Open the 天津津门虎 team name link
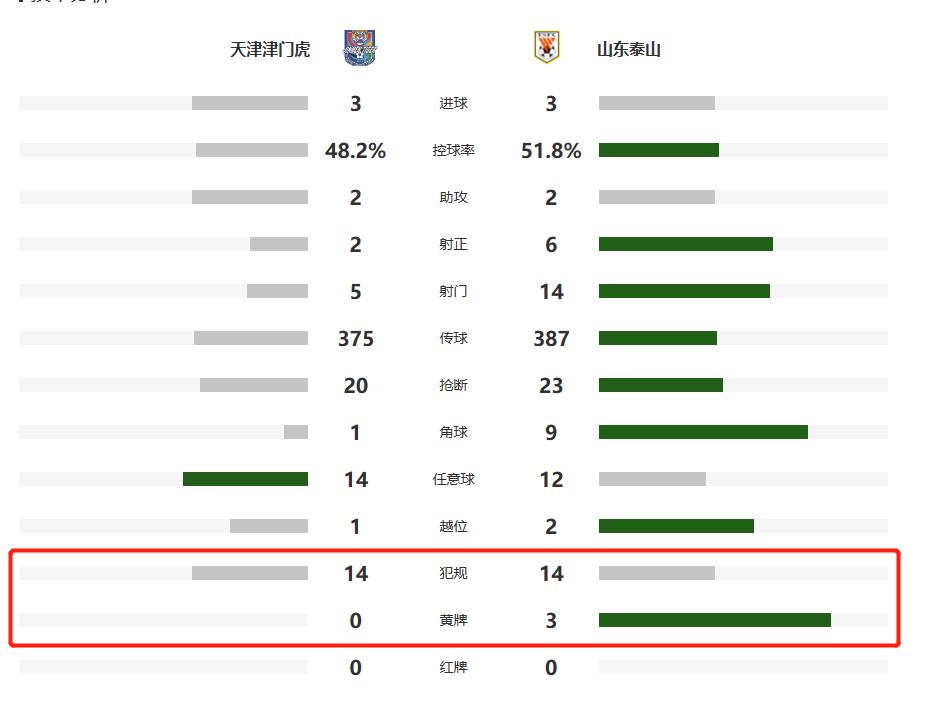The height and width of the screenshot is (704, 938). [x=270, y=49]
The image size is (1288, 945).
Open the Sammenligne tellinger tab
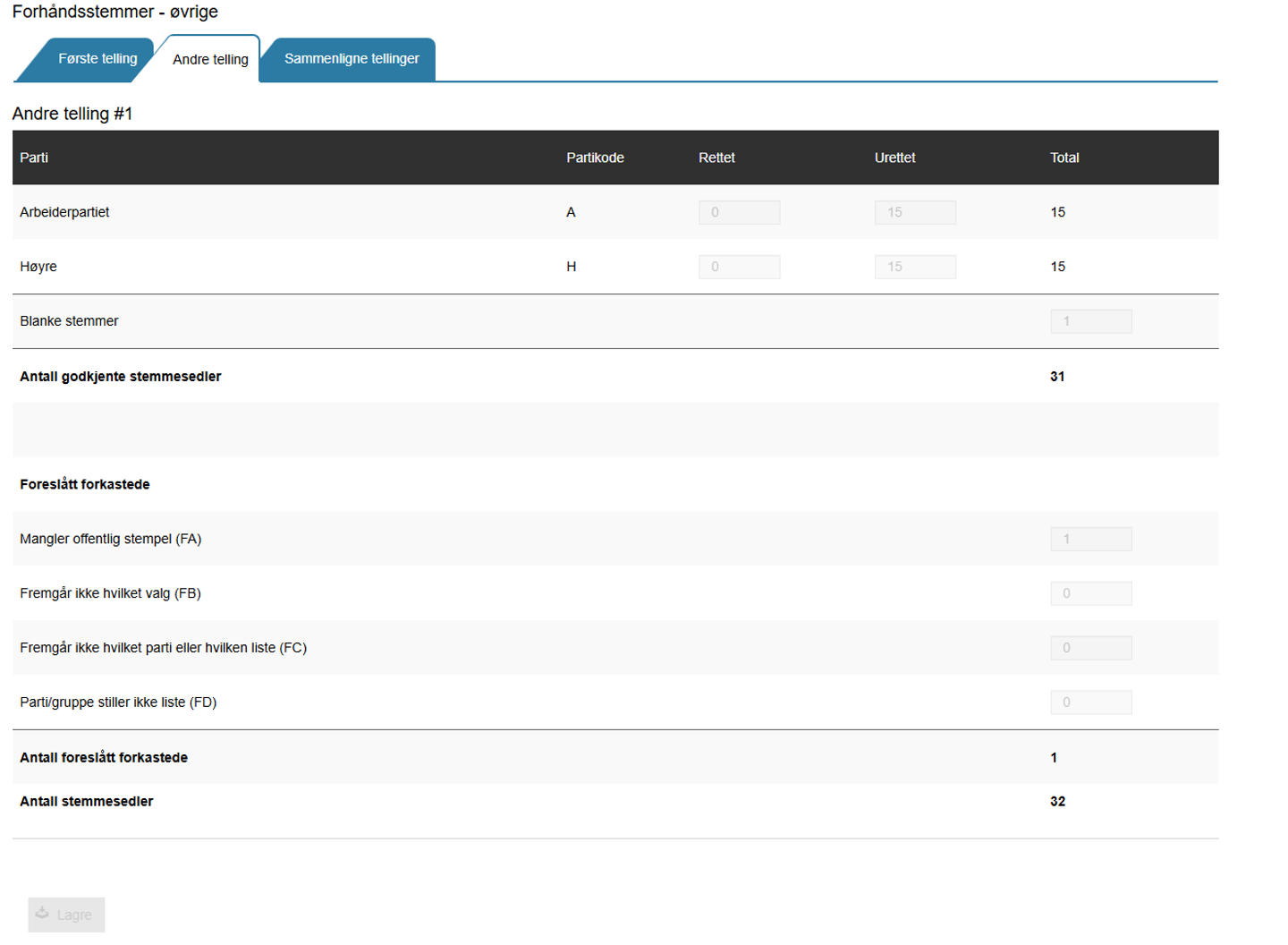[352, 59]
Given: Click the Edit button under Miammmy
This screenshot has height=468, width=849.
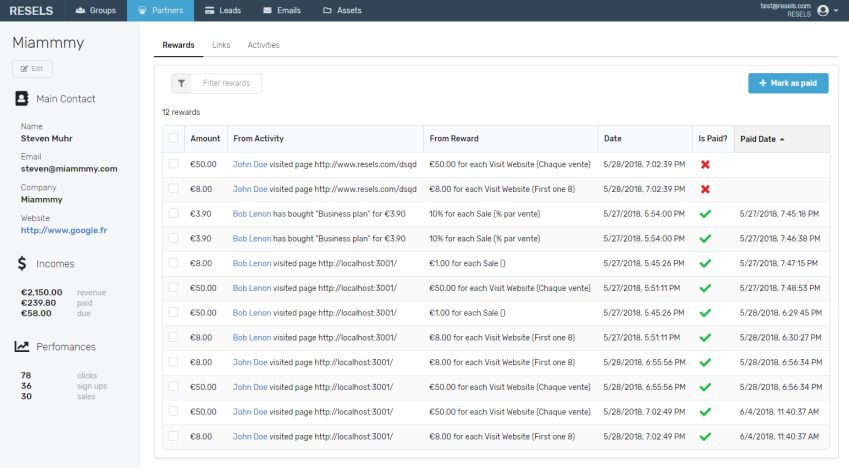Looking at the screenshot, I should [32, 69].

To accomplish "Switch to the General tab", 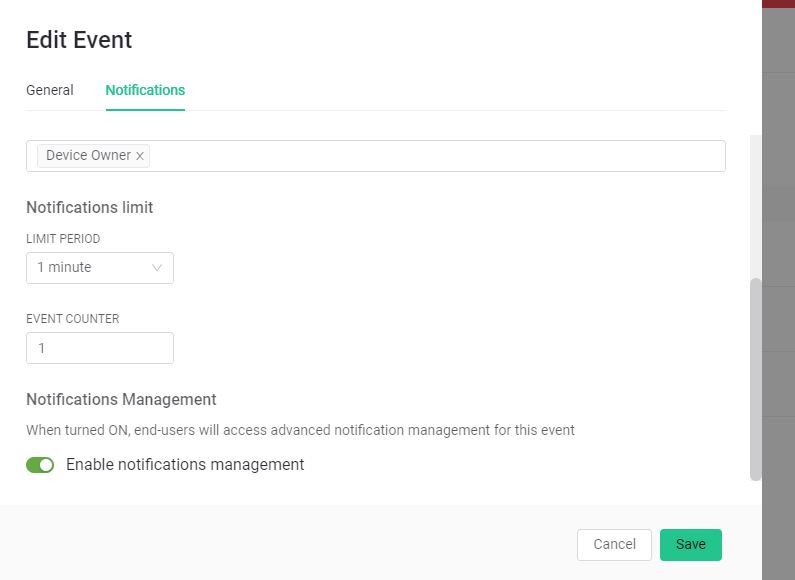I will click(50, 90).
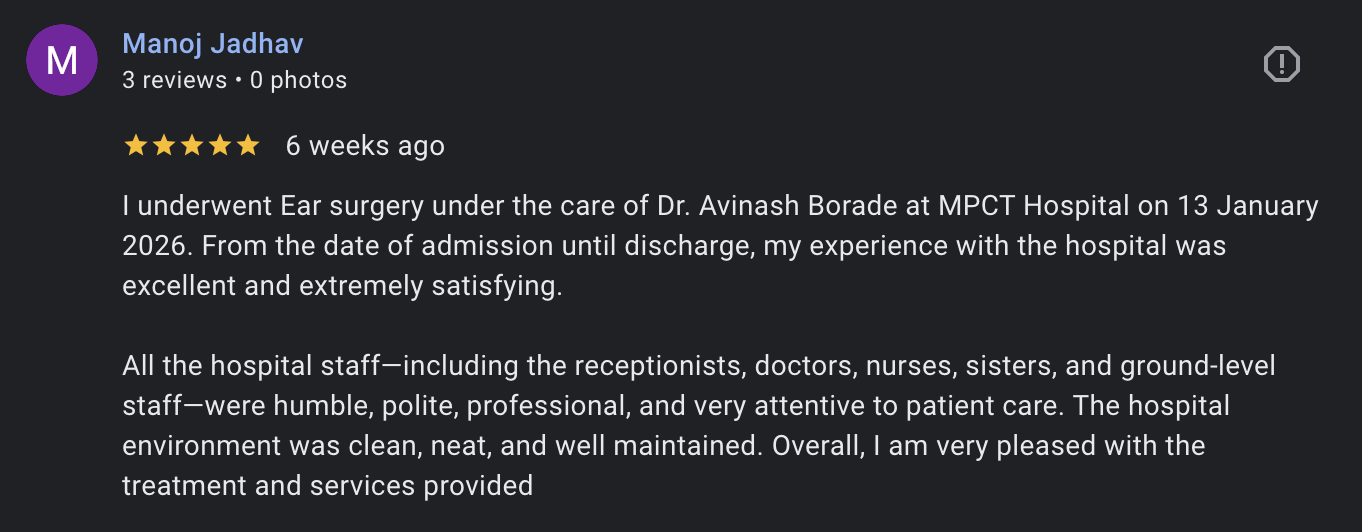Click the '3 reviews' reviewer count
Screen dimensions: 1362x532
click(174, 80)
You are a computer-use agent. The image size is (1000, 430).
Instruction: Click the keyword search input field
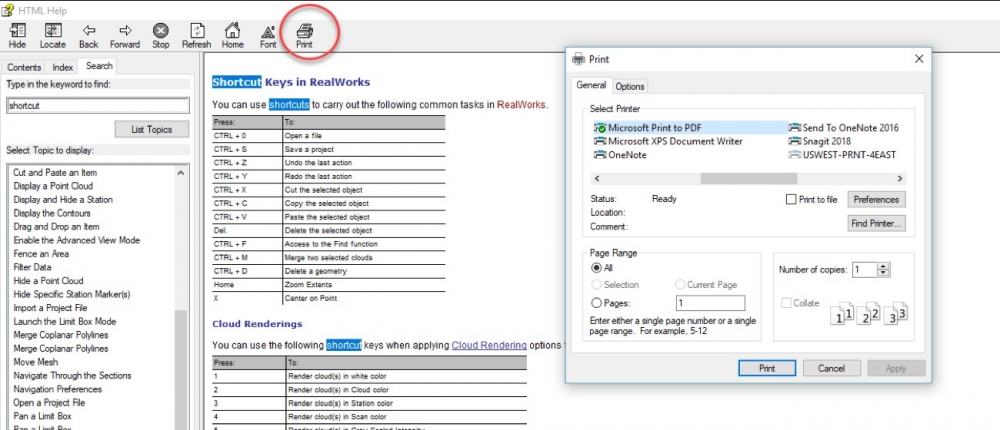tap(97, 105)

_ _ _ _

[Instructions for the task]:
Only the lines starting at the one that holds "You are a computer-use" and ending at the last line of the data belong in your answer. Please set them down exactly and omit the pictures.

[Solution for this task]:
You are a computer-use agent. The image size is (1000, 430).
Instruction: Click the keyword search input field
tap(97, 105)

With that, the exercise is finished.